HyperSpy, a Python package for multidimensional data analysis

Francisco de la Peña

Fri 29 11:30 a.m.–11:50 a.m. in William Gates Building


In many cases the dimensions of multidimensional datasets can be grouped in two categories: signal and navigation dimensions. For example, the data contained in a three-dimensional Numpy array could be viewed as an image stack i.e. a multidimensional dataset with signal dimension 2 and navigation dimension 1. Alternatively, the same dataset could be viewed as a spectrum image i.e. as a multidimensional dataset of signal dimension 1 and navigation dimension 2. Interestingly, once the dimensions have been grouped into these two categories, many operations that were previously ill-defined become apparent. For example, matrix decomposition—an operation that only accepts two-dimensional data as input—could then be applied to multidimensional datasets by unfolding the data and signal dimensions separately to obtain a matrix.

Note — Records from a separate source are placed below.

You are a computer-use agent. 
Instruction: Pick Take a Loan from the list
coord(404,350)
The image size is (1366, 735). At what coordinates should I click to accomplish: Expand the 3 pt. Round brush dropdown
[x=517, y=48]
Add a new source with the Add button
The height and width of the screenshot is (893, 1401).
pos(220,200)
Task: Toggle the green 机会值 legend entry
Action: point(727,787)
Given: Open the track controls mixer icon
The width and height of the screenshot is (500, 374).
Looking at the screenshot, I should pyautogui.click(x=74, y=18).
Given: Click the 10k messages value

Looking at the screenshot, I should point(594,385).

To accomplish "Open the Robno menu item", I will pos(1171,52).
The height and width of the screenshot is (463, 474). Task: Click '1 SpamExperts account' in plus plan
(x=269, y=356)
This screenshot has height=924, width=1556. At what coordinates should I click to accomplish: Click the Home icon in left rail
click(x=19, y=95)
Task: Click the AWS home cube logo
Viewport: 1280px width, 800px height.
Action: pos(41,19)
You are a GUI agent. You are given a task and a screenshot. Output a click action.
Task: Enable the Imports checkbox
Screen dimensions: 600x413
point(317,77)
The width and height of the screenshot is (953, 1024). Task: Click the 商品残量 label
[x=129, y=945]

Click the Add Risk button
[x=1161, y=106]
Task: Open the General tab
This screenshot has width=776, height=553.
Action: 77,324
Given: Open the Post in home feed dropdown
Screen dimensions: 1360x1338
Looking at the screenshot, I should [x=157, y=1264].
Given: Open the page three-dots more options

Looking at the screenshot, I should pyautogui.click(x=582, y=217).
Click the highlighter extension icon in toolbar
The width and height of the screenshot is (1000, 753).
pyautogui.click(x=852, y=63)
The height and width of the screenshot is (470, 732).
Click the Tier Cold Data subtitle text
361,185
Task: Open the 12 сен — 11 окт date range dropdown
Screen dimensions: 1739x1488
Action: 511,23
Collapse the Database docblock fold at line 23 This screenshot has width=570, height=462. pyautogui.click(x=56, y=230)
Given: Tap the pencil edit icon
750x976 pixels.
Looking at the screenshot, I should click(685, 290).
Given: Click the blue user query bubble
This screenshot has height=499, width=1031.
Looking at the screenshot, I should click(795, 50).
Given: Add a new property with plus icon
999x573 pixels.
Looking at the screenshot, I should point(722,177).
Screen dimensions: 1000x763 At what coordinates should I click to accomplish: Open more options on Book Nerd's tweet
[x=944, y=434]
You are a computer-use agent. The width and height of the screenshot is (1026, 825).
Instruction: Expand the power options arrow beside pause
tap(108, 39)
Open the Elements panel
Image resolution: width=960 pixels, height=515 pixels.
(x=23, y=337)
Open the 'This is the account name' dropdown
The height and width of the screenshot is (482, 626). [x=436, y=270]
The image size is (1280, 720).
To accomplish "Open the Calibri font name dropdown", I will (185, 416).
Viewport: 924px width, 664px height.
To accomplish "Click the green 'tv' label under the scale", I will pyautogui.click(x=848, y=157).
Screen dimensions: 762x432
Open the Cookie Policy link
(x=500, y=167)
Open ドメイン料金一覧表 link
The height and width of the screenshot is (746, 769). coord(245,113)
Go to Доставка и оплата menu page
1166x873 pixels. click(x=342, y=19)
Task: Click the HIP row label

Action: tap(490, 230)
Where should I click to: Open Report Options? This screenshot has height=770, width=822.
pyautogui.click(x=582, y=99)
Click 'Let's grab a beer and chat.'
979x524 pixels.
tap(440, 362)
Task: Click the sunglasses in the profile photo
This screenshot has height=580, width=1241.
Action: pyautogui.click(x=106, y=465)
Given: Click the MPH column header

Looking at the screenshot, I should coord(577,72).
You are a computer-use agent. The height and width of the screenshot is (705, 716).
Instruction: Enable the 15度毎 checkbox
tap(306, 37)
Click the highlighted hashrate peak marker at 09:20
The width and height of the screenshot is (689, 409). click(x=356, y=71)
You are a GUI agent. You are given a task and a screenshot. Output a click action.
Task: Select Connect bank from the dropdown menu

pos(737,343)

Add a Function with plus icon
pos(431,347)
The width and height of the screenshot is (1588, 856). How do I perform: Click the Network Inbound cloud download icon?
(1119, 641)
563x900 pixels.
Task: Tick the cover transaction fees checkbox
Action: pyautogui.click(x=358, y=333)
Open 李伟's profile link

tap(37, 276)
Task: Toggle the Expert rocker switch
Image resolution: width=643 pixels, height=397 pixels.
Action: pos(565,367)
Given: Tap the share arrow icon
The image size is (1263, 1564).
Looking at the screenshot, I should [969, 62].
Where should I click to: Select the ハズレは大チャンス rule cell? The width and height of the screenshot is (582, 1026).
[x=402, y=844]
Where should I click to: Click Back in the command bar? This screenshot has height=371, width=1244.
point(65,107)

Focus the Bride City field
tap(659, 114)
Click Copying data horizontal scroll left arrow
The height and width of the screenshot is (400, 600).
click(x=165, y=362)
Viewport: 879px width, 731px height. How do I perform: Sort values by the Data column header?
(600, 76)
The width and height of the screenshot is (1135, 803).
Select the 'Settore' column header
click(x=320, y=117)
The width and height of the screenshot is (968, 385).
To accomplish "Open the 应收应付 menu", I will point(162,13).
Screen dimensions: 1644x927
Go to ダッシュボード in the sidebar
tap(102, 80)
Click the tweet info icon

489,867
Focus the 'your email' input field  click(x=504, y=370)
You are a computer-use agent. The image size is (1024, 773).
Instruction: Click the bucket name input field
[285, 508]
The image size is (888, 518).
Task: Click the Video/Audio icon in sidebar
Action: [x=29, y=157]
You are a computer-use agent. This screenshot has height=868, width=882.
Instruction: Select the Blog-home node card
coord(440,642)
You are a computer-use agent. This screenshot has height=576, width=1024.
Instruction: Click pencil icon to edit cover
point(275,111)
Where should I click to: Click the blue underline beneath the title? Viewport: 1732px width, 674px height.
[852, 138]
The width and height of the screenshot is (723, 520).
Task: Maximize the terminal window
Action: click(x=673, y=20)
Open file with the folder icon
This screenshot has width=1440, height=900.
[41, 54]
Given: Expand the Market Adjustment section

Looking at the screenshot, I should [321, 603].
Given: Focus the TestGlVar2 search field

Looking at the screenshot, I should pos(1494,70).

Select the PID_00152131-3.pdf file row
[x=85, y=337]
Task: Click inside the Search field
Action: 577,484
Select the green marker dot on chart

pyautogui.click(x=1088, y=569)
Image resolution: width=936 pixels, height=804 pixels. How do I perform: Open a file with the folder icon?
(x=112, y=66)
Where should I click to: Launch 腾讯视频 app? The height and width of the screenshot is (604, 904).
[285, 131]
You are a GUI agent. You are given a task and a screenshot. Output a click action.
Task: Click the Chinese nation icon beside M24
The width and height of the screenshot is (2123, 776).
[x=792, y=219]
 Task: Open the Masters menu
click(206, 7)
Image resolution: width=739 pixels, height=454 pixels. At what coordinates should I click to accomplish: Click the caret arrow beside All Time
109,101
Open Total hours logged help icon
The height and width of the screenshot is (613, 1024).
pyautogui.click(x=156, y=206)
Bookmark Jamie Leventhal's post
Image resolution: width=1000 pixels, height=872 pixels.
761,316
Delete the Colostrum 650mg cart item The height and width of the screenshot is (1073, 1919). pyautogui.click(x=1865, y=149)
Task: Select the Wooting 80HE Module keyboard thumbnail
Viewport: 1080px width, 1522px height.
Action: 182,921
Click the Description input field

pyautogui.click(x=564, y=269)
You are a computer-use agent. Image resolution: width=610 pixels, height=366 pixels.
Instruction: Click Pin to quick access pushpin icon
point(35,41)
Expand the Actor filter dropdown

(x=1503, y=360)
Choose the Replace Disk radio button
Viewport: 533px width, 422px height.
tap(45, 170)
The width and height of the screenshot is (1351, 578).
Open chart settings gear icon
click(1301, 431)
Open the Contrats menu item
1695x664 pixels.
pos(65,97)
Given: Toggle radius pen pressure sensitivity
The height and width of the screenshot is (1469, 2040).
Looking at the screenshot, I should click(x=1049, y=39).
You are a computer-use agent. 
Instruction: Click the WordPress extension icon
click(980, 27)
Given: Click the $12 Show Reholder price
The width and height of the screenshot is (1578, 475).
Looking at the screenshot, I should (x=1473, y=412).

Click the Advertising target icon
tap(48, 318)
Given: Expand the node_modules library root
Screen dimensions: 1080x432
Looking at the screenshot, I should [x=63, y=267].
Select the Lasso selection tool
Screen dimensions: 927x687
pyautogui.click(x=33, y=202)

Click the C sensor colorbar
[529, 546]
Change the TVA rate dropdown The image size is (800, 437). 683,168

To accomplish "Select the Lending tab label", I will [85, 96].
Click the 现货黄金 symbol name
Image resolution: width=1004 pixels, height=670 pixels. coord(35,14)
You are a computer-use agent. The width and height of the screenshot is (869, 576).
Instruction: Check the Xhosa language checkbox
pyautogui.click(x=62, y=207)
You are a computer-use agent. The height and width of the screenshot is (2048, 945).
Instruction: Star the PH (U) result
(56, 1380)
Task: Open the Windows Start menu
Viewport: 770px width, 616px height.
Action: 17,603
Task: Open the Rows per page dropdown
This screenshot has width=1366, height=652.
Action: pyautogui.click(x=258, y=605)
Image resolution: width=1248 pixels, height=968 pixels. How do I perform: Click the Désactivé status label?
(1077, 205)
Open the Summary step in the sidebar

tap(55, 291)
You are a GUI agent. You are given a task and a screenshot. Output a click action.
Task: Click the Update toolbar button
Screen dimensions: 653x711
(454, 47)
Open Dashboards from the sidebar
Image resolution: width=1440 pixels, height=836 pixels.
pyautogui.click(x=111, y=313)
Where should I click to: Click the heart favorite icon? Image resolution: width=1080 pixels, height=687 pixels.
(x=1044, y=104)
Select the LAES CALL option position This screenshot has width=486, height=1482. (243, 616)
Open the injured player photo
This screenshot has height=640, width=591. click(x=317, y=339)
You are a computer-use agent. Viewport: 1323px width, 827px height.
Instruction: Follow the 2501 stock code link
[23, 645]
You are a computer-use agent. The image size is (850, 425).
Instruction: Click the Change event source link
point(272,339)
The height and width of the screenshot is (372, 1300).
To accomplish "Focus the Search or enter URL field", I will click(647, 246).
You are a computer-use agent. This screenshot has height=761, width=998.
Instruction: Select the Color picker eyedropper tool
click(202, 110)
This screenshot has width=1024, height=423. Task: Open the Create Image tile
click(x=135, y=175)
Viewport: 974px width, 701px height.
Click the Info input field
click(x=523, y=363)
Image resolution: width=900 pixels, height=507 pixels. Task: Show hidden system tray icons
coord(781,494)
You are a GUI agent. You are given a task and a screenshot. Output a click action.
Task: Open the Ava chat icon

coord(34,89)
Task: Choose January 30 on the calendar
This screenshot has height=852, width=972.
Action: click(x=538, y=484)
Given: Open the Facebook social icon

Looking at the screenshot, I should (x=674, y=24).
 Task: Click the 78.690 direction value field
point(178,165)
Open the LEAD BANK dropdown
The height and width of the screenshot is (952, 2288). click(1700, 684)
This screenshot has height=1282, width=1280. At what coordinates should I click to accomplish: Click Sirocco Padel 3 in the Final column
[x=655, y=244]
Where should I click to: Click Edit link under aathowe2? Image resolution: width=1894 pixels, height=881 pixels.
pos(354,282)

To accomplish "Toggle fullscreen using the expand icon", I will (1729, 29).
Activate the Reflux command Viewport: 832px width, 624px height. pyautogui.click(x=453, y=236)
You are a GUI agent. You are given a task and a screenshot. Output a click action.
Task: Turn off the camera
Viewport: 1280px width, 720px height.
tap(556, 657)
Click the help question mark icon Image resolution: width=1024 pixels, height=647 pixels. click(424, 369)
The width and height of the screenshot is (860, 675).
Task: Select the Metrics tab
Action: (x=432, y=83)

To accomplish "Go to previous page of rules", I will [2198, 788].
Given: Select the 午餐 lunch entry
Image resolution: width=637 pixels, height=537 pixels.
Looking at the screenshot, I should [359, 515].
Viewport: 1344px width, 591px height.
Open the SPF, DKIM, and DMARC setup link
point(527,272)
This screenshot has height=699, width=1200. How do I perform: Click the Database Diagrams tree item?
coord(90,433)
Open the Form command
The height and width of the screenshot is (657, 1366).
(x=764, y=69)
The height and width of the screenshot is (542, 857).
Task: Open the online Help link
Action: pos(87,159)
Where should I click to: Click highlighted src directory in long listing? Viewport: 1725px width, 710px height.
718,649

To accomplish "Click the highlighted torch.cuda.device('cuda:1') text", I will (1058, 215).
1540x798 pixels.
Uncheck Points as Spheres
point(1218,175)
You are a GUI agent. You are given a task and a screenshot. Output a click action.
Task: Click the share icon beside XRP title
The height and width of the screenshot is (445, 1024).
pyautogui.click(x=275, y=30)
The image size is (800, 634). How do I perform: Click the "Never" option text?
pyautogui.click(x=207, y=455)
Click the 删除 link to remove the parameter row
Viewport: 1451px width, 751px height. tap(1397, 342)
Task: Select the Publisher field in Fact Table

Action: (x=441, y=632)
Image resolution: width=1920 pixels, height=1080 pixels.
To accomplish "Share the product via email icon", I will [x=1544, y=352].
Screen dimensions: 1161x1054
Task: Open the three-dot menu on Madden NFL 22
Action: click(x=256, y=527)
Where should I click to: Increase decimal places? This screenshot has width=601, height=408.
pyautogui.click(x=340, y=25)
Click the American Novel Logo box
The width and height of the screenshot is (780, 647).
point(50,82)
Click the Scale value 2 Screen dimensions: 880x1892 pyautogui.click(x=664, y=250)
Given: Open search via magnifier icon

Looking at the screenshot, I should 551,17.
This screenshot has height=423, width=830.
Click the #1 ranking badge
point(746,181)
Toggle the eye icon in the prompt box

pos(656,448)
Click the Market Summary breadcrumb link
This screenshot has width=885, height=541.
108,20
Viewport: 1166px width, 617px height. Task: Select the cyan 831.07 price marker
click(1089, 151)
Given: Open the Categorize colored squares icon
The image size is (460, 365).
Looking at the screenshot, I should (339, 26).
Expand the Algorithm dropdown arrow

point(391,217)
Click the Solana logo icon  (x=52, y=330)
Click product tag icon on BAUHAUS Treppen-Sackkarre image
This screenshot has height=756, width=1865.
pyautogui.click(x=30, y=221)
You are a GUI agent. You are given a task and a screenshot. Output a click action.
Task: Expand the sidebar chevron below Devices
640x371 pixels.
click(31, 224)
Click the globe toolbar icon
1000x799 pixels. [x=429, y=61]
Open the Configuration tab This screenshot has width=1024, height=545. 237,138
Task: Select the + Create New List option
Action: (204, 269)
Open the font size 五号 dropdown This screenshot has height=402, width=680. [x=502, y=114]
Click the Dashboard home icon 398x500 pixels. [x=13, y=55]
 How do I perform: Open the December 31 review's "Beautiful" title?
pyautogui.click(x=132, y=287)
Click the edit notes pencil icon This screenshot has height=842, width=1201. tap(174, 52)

HyperSpy is a Python package that aims at making it easy and natural to apply analytical procedures that operate on an individual signal to multidimensional datasets, as well as providing easy access to analytical tools that exploit the multidimensionality of the dataset. It does so by classifying the Numpy array dimensions into the signal and data categories and adding scaled and named axes. It provides, amongst others, tools for interactive data visualization, multidimensional curve fitting and machine learning as well as iterators and an extension of Numpy’s fancy indexing. HyperSpy builds upon the functionality provided by Numpy, Scipy, Maplotlib and scikit-learn and integrates nicely into the scientific Python ecosystem. For example, one could use HyperSpy to map any function from scikit-image to multidimensional image data using the same syntax regardless of the navigation dimensions.